Seward is a small fishing town with a history that would make a city the size of Los Angeles proud, it is not just breathtakingly beautiful with its backdrop of glaciers and snow-peaked mountains, it is also the perfect destination for families with children, outdoor enthusiasts, fishing enthusiasts and anyone interested in Alaska’s wildlife, both on the land and in the sea.

Seward is surrounded by the mountains of Kenai Fjords National Park and sits on the shores of Resurrection Bay. Visitors can choose from numerous hikes up scenic mountains; sea kayaking; fishing charters; wildlife and glacier-viewing cruises; shopping; dining; dog mushing; and many other recreational activities. Most of my time is spent with my family—human and canine—but there’s always time for other kinds of fun and these are some of my favorite things to do when I am back at my hometown:

1.) Family friendly hiking
I like to take my daughter out to Tonsina Point on the Caines Head trail; it's a fun walk that is easy to do with children. My grandfather would take us there fishing when we were kids, and it's still one of my favorite places. The bridge and beach at Tonsina Point are good spots for seeing wildlife and there are a lot of salmon berries to pick. The trail continues three miles past Tonsina Point but it is important to check the tide times if continuing on to Caines Head.

2.) Peking Restaurant
Our family's favorite place to eat in Seward is Peking Restaurant. Mimi and Jon are long-time Seward residents. The food is good, and the people are awesome!

3.) Swimming in Bear Lake
Bear Lake is the locals’ swimming hole. Drive north out of town on the Seward Highway 6.6 miles and turn east on Bear Lake Road. During the summer months, stop on the way at the Bear Creek Weir and see the salmon spawn, then park by Bardarson Studio and canoe out to the rope swing.  It's a little chilly, but if you jump in you're a real Alaskan!

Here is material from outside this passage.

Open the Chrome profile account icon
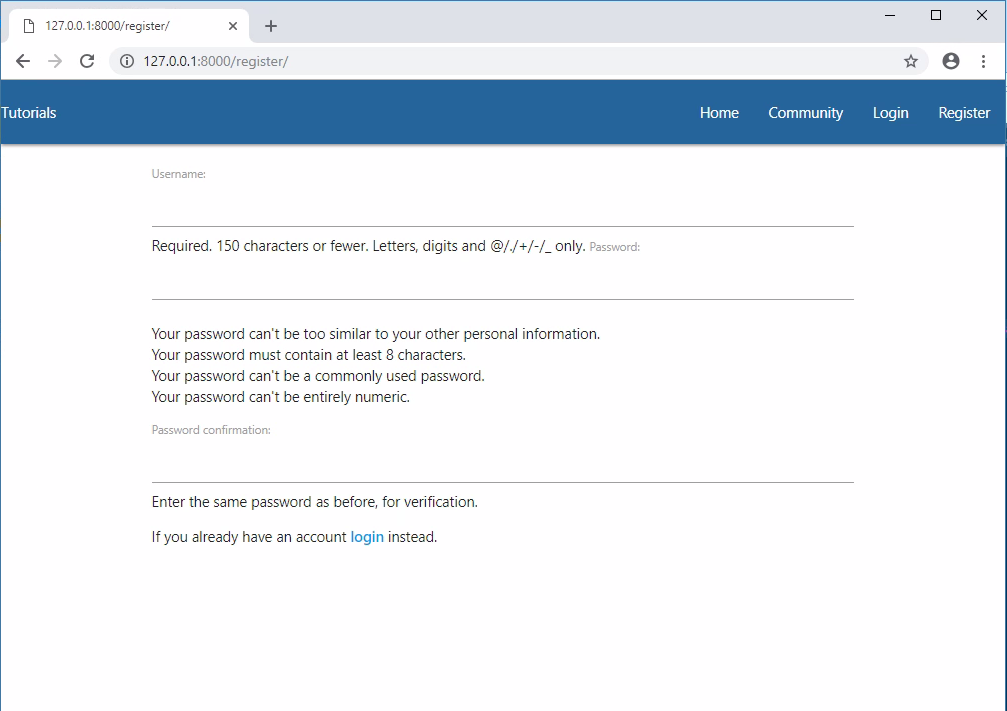This screenshot has width=1007, height=711. [950, 61]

4.) Historic Iditarod Trail
Walk the Iditarod National Historic Trail from the Alaska SeaLife Center, just past mile marker zero of the historic trailhead. The bike path runs along the beach where it’s not uncommon to spot a sea otter floating on its back feasting on salmon or a seal peeking its head out of the water. The path ends at the Small Boat Harbor where you can get an ice cream cone, walk the docks and see the boats and fishermen, and watch for otters or other marine mammals and seabirds.